How to identify an actor in an event if appearing as system?

Hi!

We need to identify who are changing identity lifecycle state. But looking at event, it appears that actor is “system”.

Also, search does not give us more information:

Client needs to audit the real autor of this event. Is there some way where ISC logs this information?

Hi @jsosa,

You maybe using a transform or a rule to set the lifecycle state for the identity. Because it system who is calculating these and triggers that event the actor will always come as “system”.
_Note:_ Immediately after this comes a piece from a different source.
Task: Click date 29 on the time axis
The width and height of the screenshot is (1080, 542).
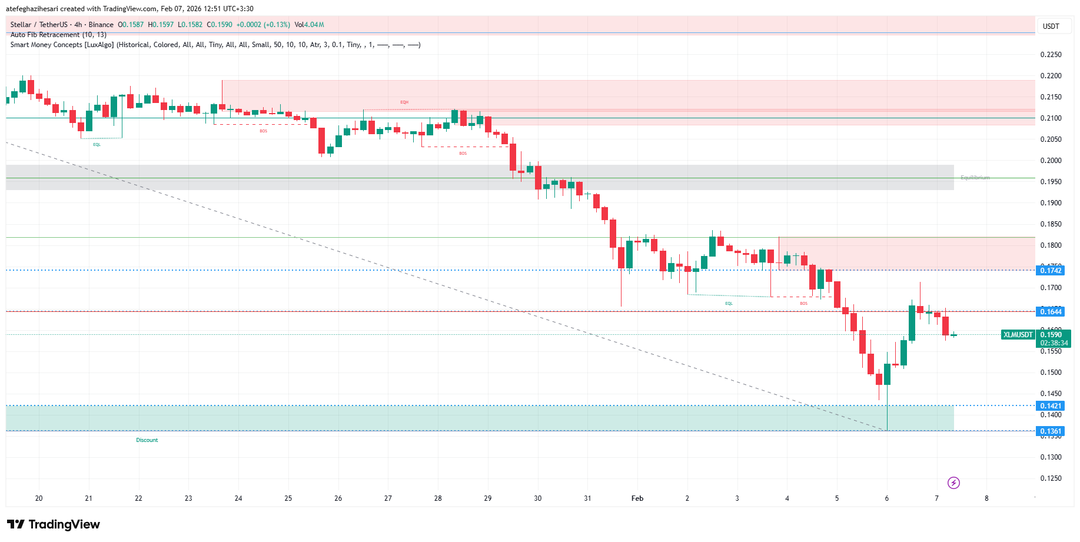Action: 488,498
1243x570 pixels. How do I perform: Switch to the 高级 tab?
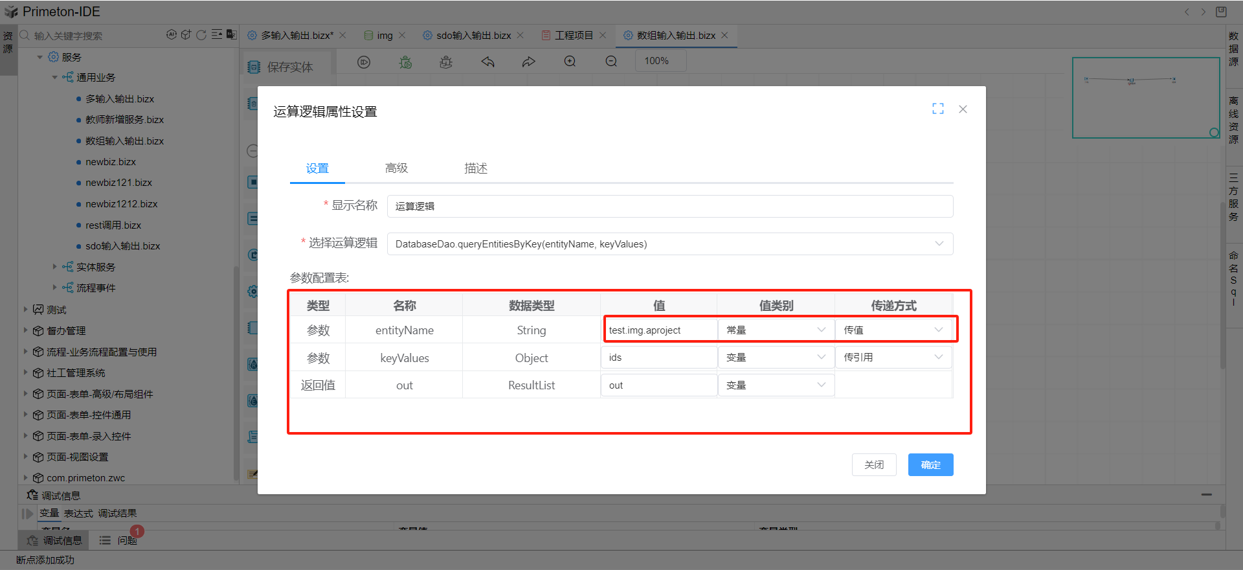(396, 168)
If you manually switch the lifecycle state then you can see the event “Update Identity Attribute Value Passed” where you can see the actor as the user who manually moved the user to different LCS.

Use below search query:

"Update Identity Attribute Value Passed" AND cloudLifecycleState
2 Likes

Hello Julian,
If you want to see who is changing thant attribute you should identify the “Update Idenitty Attribute Value Passed” and the actor will be the one who changes that attribute. If the event is not available you can review the identityprofile and it transform to verify the correct samaccountname calculation

Hi Shekhar, thanks for your response. In this particular case, LCS comes with its final value, directly from RH. Also, client have a team who can log into ISC and manually change LCS. For auditing purpose, he needs to know who entered into ISC and changed somebody LCS.

1 Like

In that case definitely above suggested search query will work for you.

Worked! Many thanks!

1 Like

This topic was automatically closed 60 days after the last reply. New replies are no longer allowed.